Instruction:
Can you copy the records below word for word, leaving the pictures out?

.....

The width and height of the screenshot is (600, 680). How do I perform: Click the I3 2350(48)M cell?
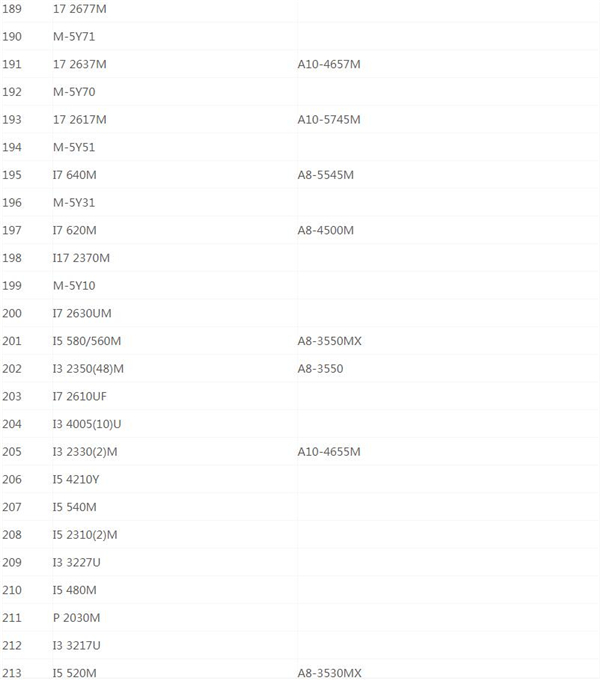[x=88, y=369]
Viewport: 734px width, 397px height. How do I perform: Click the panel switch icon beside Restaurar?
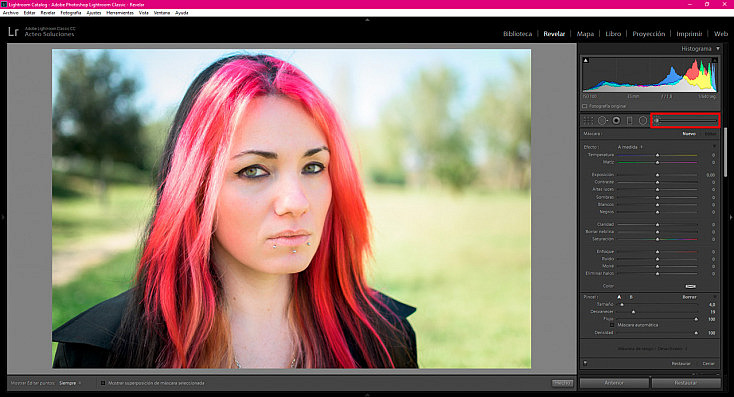click(585, 363)
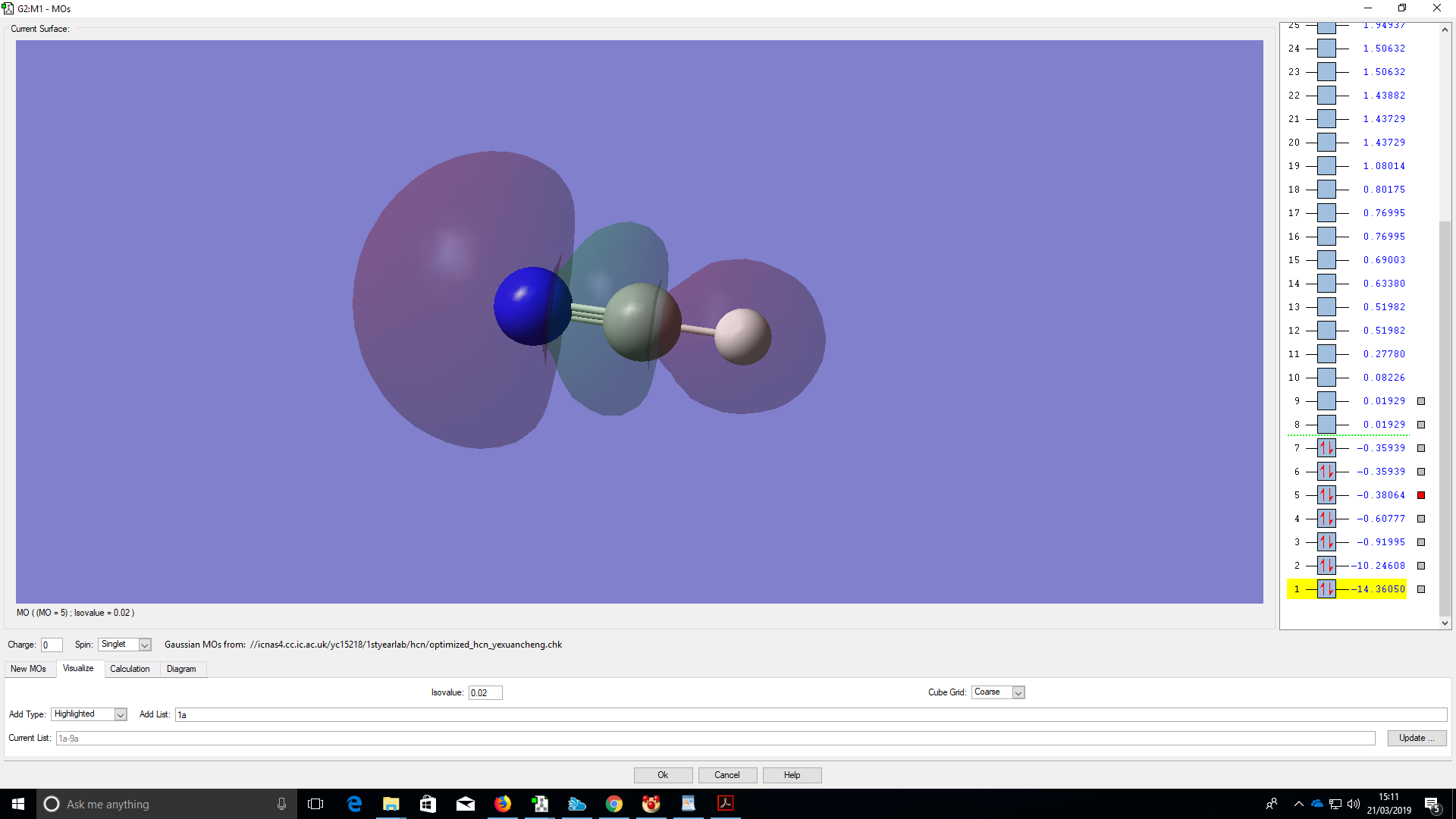Select the occupied orbital box for MO 7
Screen dimensions: 1456x819
(x=1326, y=448)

.....

Task output:
The width and height of the screenshot is (600, 680). How do I perform: Click the I3 2350(48)M cell?
[x=88, y=369]
Viewport: 734px width, 397px height. How do I perform: Click the panel switch icon beside Restaurar?
click(585, 363)
Select the occupied orbital box for MO 7
Screen dimensions: 1456x819
(x=1326, y=448)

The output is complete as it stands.